To be effective in your English practice, you must focus your efforts. Learning how to order food, how to talk to a taxi driver, or how to book a hotel room is unnecessary. These things always work out.

Instead, you must narrow your focus. Your goal should be to practice the 1% of English that will help you to accomplish your objective. (If you don't have an objective, maybe you should not be learning English. See "How can I learn English: 5 Dos and 5 Don'ts.")

That 1% of English will determine whether you succeed or fail. We call it your "Critical Focus."
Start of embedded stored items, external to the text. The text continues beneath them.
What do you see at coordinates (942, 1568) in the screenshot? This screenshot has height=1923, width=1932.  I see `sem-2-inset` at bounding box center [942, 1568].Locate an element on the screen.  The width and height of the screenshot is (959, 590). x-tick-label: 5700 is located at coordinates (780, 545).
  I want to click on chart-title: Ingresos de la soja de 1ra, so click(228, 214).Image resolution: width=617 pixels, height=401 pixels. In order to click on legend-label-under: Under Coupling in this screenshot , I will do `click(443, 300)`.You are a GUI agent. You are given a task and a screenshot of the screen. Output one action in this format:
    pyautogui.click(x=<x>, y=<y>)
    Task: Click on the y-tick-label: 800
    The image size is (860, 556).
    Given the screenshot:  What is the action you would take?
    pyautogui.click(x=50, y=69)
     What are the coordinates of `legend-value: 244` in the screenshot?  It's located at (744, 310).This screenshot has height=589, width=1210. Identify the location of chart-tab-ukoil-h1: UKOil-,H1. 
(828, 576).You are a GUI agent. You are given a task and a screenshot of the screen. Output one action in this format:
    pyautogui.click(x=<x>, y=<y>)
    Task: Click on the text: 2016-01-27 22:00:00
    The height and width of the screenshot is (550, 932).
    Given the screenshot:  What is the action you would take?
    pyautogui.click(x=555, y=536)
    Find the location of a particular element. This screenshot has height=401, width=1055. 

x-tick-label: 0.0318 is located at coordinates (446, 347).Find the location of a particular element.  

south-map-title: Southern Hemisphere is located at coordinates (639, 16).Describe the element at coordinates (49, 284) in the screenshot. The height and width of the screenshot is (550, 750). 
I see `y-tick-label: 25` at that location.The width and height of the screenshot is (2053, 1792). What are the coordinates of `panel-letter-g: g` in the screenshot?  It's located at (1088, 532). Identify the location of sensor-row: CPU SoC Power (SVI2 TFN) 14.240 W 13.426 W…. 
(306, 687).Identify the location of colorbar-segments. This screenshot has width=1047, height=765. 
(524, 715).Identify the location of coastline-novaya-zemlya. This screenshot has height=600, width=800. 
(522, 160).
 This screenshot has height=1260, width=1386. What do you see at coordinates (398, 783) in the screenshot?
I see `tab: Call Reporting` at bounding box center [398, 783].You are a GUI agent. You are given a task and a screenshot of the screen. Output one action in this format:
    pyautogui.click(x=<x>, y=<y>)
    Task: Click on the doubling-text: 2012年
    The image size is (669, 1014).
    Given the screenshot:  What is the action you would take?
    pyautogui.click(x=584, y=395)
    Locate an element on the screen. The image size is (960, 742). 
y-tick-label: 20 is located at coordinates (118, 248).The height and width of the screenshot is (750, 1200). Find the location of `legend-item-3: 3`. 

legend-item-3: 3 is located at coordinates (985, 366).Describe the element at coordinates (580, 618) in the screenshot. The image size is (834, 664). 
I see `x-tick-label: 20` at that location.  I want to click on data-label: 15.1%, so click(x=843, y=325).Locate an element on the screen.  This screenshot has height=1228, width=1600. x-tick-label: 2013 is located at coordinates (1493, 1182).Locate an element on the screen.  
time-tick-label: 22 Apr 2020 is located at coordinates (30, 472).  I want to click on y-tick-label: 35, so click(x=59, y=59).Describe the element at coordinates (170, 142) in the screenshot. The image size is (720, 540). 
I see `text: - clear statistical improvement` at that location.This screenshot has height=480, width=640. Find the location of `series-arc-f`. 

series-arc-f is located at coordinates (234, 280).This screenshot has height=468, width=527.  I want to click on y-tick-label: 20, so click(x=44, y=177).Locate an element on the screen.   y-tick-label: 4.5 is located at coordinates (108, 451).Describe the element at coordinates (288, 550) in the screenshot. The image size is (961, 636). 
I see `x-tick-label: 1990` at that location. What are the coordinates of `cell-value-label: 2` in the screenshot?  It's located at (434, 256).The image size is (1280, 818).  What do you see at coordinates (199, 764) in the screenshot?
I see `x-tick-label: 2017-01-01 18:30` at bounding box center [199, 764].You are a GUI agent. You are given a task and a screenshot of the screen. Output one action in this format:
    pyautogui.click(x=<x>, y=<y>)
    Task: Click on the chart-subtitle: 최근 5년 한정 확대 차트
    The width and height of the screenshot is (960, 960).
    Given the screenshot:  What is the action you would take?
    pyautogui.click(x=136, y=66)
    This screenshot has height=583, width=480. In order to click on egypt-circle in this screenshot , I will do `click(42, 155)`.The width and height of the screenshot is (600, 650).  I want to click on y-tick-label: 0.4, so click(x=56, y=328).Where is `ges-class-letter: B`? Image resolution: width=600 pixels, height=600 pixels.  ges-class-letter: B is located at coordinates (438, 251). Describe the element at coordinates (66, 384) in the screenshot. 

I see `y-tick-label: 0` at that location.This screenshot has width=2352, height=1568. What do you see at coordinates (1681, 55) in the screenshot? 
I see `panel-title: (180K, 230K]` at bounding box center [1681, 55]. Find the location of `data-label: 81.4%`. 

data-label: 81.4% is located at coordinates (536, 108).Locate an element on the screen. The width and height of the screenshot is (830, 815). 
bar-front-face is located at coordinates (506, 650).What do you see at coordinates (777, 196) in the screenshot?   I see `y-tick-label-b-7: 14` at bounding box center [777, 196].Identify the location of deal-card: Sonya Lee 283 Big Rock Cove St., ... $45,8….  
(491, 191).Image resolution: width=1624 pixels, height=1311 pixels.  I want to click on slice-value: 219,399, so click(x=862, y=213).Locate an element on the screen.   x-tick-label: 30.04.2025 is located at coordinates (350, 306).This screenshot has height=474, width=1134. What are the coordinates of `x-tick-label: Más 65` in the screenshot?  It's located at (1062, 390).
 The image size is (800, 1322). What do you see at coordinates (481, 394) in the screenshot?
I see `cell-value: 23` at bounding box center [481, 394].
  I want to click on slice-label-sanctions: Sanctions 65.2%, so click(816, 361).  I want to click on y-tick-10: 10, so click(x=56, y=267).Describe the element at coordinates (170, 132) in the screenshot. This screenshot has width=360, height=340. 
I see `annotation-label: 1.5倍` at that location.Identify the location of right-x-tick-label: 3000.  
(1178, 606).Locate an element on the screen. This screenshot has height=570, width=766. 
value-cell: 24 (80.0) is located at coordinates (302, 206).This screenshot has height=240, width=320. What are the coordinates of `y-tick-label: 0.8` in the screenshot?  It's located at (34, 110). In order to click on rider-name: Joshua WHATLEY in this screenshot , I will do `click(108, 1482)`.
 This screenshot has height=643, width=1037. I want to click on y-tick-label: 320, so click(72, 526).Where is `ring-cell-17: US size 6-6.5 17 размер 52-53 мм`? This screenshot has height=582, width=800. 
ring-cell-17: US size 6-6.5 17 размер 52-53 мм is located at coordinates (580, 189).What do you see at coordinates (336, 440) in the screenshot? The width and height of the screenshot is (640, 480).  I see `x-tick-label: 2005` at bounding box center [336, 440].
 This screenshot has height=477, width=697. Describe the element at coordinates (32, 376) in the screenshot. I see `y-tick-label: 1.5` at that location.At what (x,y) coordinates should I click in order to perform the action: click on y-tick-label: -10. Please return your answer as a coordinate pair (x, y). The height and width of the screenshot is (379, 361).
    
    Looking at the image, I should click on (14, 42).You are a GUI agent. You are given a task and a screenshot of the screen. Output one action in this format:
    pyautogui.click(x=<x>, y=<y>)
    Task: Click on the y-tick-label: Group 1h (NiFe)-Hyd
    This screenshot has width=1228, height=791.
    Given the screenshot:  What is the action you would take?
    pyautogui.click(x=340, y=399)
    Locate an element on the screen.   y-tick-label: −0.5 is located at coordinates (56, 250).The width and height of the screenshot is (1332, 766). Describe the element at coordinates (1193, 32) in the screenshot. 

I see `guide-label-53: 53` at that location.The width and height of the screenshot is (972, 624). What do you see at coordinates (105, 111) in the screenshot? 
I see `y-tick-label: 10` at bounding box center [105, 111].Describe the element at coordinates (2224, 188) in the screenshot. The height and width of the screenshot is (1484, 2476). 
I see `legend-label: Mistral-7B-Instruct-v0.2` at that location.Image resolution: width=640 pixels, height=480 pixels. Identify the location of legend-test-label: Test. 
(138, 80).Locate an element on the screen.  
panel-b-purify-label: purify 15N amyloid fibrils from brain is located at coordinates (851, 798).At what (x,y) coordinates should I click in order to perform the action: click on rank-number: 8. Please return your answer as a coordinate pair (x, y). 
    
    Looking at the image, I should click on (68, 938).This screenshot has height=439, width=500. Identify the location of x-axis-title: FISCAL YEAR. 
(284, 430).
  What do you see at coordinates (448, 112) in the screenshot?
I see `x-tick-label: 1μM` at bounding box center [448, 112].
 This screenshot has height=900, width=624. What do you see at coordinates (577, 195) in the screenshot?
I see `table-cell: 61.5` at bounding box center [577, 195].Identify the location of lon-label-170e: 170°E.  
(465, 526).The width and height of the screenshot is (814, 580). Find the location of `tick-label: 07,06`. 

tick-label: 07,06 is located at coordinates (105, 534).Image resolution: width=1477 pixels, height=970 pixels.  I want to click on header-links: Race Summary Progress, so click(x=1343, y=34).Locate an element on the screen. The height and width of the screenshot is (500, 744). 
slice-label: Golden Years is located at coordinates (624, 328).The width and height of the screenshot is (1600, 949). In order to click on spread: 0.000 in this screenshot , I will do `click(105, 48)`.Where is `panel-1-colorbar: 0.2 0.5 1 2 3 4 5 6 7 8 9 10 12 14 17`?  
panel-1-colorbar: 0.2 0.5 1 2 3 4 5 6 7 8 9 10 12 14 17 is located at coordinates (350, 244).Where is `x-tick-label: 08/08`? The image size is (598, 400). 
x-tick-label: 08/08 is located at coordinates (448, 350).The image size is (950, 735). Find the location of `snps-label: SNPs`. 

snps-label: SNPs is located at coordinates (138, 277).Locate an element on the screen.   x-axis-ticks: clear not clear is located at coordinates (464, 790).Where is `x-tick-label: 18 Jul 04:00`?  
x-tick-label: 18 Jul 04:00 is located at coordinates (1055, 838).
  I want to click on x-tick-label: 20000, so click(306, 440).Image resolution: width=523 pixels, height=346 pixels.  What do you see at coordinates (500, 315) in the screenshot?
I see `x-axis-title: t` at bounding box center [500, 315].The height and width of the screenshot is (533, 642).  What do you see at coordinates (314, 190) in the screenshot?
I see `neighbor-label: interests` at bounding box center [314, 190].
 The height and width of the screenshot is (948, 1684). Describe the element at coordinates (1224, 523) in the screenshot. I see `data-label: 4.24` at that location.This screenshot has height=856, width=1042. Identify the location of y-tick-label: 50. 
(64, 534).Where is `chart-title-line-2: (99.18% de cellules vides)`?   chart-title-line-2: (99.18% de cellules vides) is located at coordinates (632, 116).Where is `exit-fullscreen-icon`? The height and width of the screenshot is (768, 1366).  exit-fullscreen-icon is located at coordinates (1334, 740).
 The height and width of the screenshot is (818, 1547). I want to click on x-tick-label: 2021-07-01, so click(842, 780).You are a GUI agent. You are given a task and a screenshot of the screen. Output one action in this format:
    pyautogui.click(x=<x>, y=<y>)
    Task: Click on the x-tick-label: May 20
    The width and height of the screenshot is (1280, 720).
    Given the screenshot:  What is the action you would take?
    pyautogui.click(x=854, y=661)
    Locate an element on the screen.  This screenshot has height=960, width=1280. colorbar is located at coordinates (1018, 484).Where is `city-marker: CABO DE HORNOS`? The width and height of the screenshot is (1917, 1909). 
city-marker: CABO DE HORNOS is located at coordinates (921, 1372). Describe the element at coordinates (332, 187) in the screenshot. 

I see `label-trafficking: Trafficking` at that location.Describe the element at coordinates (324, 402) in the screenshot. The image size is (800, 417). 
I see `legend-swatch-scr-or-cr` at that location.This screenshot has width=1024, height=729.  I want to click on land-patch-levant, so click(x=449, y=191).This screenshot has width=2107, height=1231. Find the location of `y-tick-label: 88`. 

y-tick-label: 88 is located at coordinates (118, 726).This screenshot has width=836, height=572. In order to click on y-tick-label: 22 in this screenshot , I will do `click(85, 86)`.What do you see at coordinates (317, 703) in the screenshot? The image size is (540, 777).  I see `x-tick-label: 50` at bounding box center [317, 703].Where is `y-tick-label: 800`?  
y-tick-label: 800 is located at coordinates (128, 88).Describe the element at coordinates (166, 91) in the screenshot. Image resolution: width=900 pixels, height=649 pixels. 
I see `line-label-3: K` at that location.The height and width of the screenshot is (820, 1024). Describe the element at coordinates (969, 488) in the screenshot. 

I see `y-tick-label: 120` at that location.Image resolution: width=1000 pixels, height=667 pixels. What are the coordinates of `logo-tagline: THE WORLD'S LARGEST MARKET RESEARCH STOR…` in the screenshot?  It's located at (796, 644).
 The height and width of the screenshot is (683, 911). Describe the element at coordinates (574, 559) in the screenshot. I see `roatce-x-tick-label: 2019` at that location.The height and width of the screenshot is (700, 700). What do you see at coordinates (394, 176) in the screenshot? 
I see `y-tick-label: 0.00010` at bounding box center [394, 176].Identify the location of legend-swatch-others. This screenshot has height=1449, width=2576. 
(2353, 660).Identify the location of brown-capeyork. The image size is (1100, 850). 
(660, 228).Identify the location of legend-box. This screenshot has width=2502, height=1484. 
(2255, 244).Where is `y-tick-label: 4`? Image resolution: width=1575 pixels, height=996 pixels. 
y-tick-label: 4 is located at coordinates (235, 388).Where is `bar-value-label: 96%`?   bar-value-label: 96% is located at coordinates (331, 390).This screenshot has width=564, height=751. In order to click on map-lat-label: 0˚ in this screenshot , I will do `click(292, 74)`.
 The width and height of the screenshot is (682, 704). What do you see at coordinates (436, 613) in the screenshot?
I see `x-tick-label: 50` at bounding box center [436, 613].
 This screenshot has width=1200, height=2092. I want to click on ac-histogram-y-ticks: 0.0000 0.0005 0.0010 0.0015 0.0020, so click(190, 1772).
The concept of Critical Focus helps explain why so many people don't benefit from academies and tutors. The material does not apply to their objective. It's irrelevant.

Your Critical Focus will only include the people or scenarios that you deal with most often--daily if possible. Finding your Critical Focus will help you succeed in the following ways:

1. It will enable you to use what you practice.
2. It will allow you naturally to repeat and improve what you learn.
3. It will help you maintain context.
4. It will be relevant and interesting.

How do you define your critical focus? Here are some guidelines:

1. If you regularly deal with only two or three important native speakers, focus on conversations with them.
2. If you deal with many people, but usually about the same topics, focus on those topics.
3. If your pronunciation is not good, focus on fixing it quickly. Fix one pronunciation at a time.
4. If your objective is presentations or performances (not conversation) then don't practice conversation--focus on pronunciation, intonation, and body language.

Of course, helping you develop your Critical Focus is a core feature of our Executive English Coaching mission.